Kadavu
"Kadavu doesn't have a gift shop. It barely has a road. It has the reef, and the reef is enough."
The flight to Kadavu from Nadi takes thirty-five minutes and lands on a grass strip that requires the pilot to bank hard left over the ocean to line up the approach. I knew we were close when the island appeared below us — a long, irregular shape of dark green hills and bays, no visible roads for the first few minutes, no buildings that weren’t village bures or the occasional tin-roofed school. The other passengers were almost all Fijians returning home: a nurse from the small clinic, two young men with bags of groceries too heavy to have come any other way, an elder who had been to Suva for a medical appointment and was telling the person next to her about it with great animation. I was the only tourist on the flight.
The Great Astrolabe Reef encircles most of Kadavu and much of the adjacent island of Ono, a barrier reef system nearly one hundred kilometres in circumference that ranks among the largest in the world. The dive sites within it have names like North Astrolabe and the Cathedral and Broken Stone, each with its own character — the Cathedral is an enormous swim-through where the light at certain times of day falls through an opening in the coral ceiling and illuminates the interior in blue shafts, and Broken Stone is a dive against a strong current where you hold your position against the reef and watch everything that isn’t attached fly past. I dived for four days straight and didn’t repeat a site.

Village life on Kadavu operates largely without the tourism layer. I was staying at a small dive lodge run by a Fijian family near the village of Vunisea, and while the lodge accepted visitors, the village itself was not particularly oriented toward them. I was invited to a sevusevu, the kava ceremony that formalises a newcomer’s presence in a community, on my second evening — the chief’s eldest son conducted it with the formality appropriate to the occasion, and I sat through it understanding maybe a third of what was said and following the physical cues for the rest.
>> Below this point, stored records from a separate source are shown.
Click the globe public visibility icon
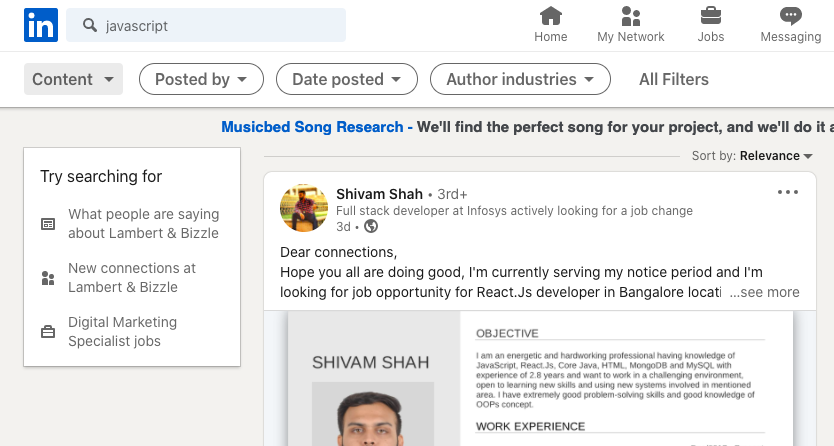The width and height of the screenshot is (834, 446). [371, 227]
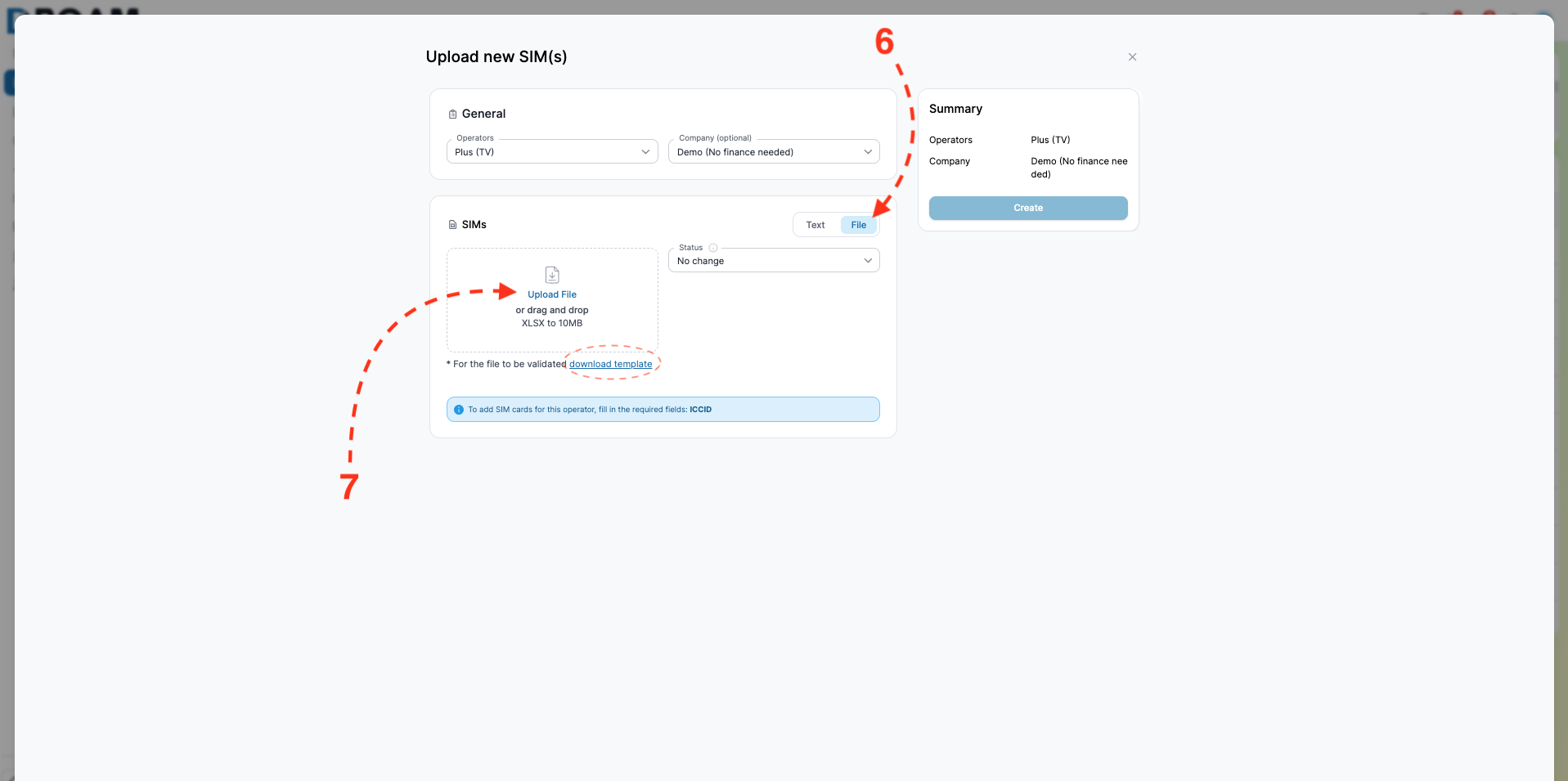Select the File input mode tab
Screen dimensions: 1568x781
coord(858,225)
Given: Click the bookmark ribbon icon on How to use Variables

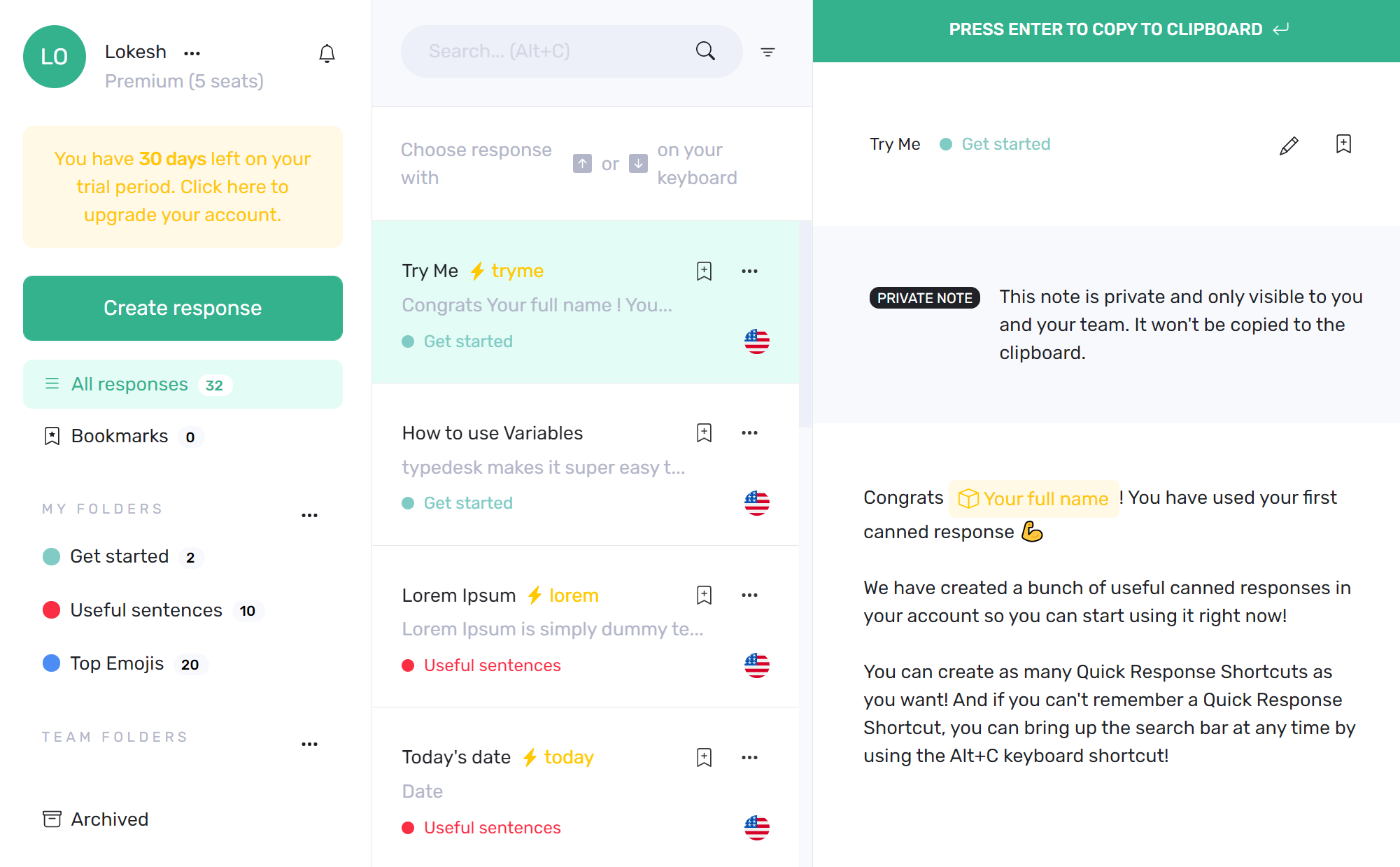Looking at the screenshot, I should click(704, 432).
Afterward the younger men in the circle switched to English and spent an hour questioning me about life in Mexico, which they had learned about primarily through movies and found deeply inconsistent with my apparent inability to handle physical heat.
The manta rays of Kadavu deserve a separate sentence. The reef passes around a channel near the southern end of the island where the current concentrates plankton, and the mantas — some with wingspans of four metres — arrive to feed. I went twice: once on scuba, once on a freedive, face-down in eight metres of water watching an animal the size of a dining table pass directly beneath me, its white underside spotted and particular, its movement the silent, effortful grace of something not quite of this world.

Getting anywhere on Kadavu is a negotiation with the road, which exists in theory for about forty kilometres and in practice for about twenty. The rest of the island is connected by boat or by foot, and the tracks between villages are genuine tracks — muddy, narrow, marked by the passage of feet rather than any official designation. I walked one from the lodge to a neighbouring village one morning, an hour each way, and the family at the other end gave me sweet tea and jackfruit and sent me back with a bag of dalo from their garden.
When to go: May through October for the dry season, the clearest dive visibility, and the best manta ray sightings in the channel. Kadavu gets serious rain from November through April and the grass airstrip can close. Book ahead if visiting during peak dry season, as the few lodges have limited beds and fill quickly with divers.